Lawyers for plaintiffs suing the automaker had told U.S. District Judge Jesse Furman that trying the remaining cases scheduled for this year might not be the most efficient way to advance the resolution of hundreds of remaining injury and death claims. GM opposed their request, saying that the current plan was working as intended.
During a hearing on Tuesday, Furman said he intended ”to stay the course” and try the remaining five bellwether, or test, cases scheduled in the federal litigation for this year. But Furman acknowledged that the bellwether process was not perfect and said he remained open to alternatives, including adding recently filed cases to the trial slate.

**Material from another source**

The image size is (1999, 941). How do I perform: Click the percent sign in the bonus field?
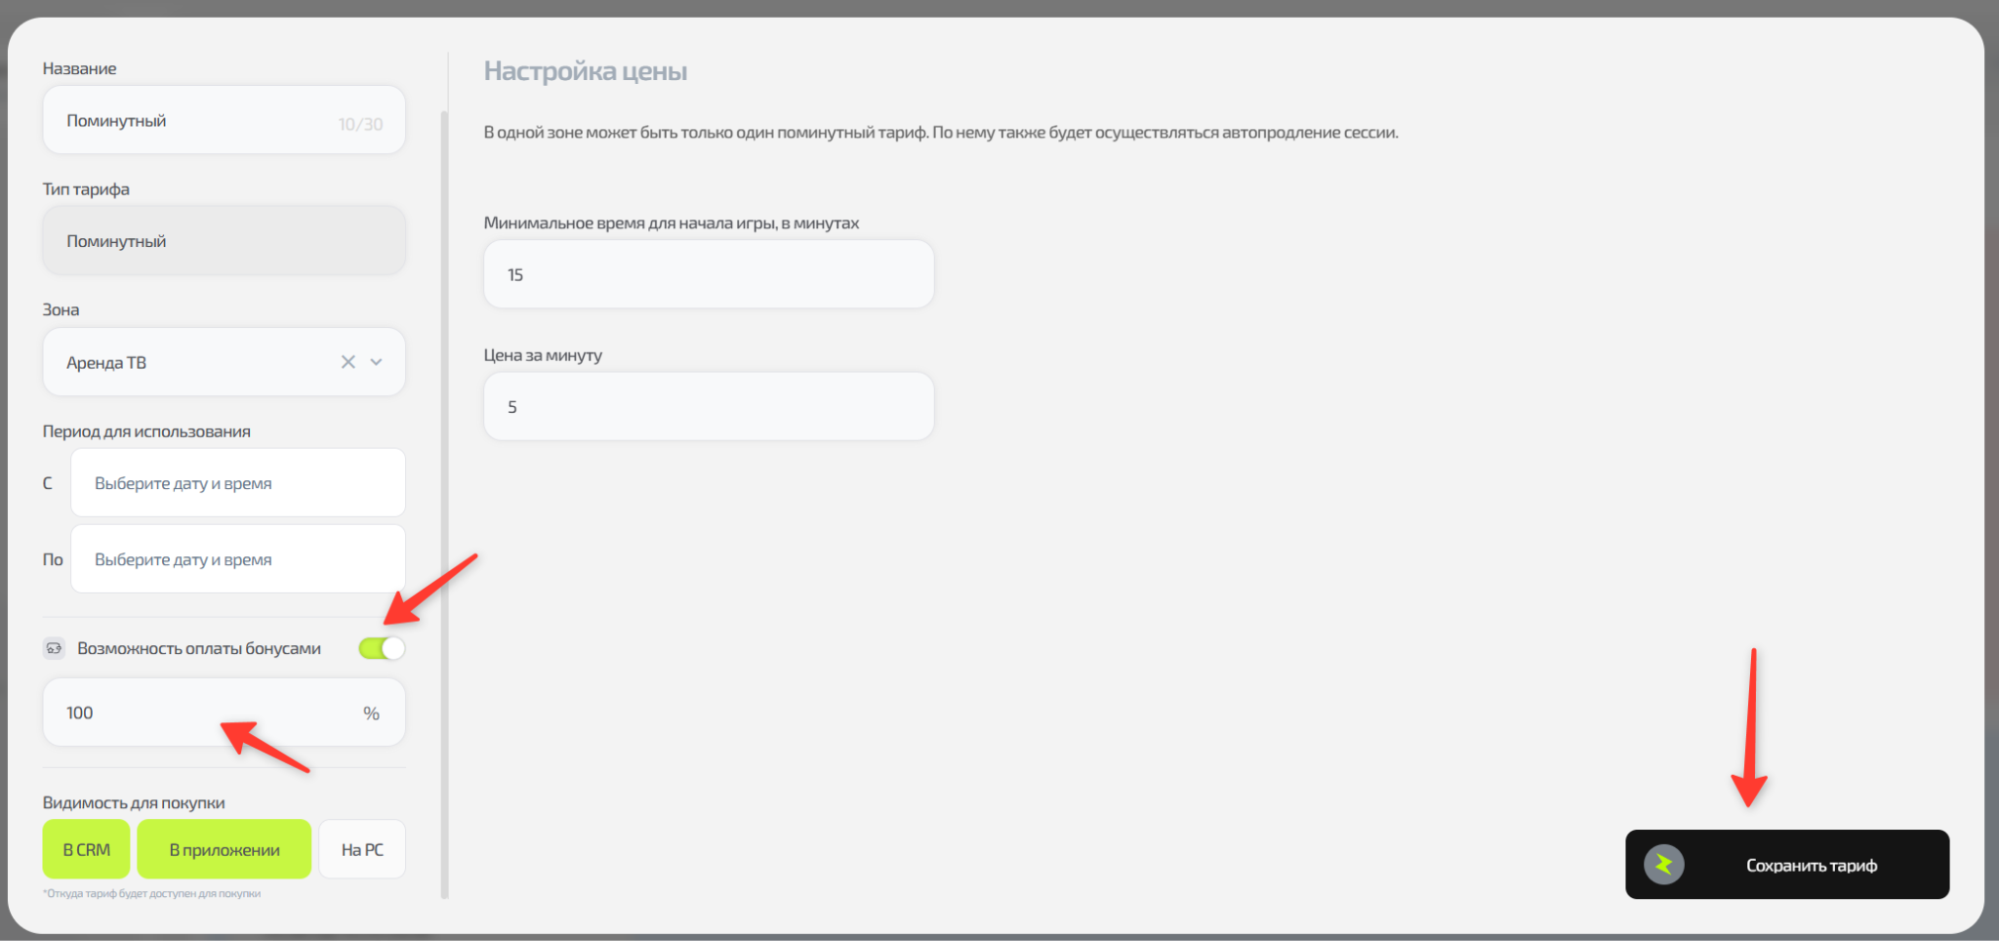point(371,713)
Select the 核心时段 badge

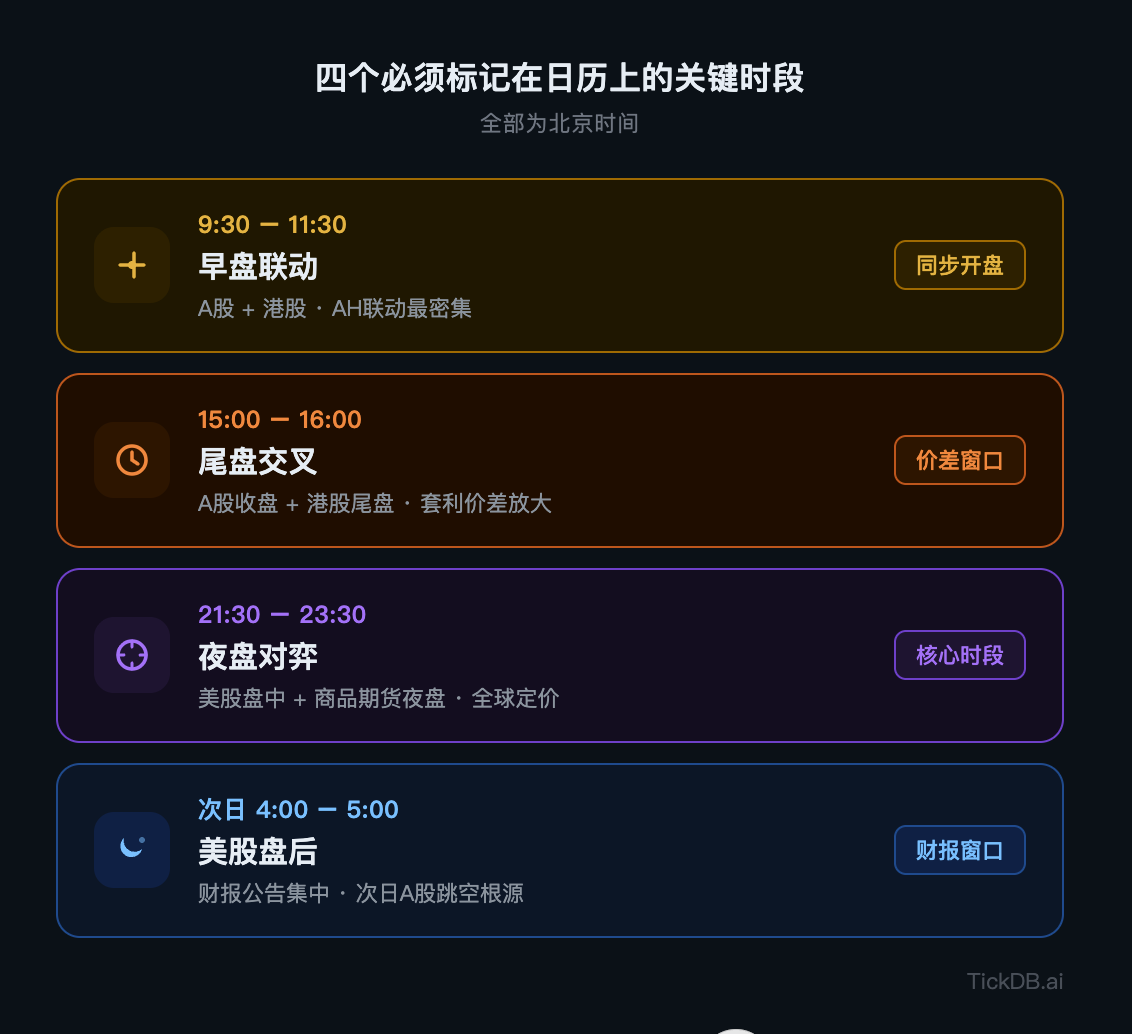(959, 655)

A lead lawyer for GM plaintiffs, Elizabeth Cabraser, said she and her co-counsel were encouraged by Furman’s willingness to consider “refinements, alternatives and additions to the bellwether process.” GM spokesman Jim Cain said the company was pleased that Furman had agreed to stick with the current bellwether process.
GM has admitted that certain employees had known for years, prior to its 2014 recall of 2.6 million vehicles, that problems with the switch could cause it to slip out of place, stalling engines and cutting power to air bags, brakes and steering. It has paid $2 billion in related penalties and settlements.
Federal ignition-switch litigation was consolidated before Furman. He had scheduled six bellwether trials to help the parties assess how jurors value the claims in order to inform settlement discussions.
The first was dismissed mid-trial in January following allegations that the plaintiff had lied on the stand. The next federal trial is set to begin in March. Additionally, a dozen cases are set to go to trial in state courts between May and November, Furman said during Tuesday’s hearing.
The case is In re General Motors Ignition Switch Litigation, U.S. District Court for the Southern District of New York, No. 14-2543.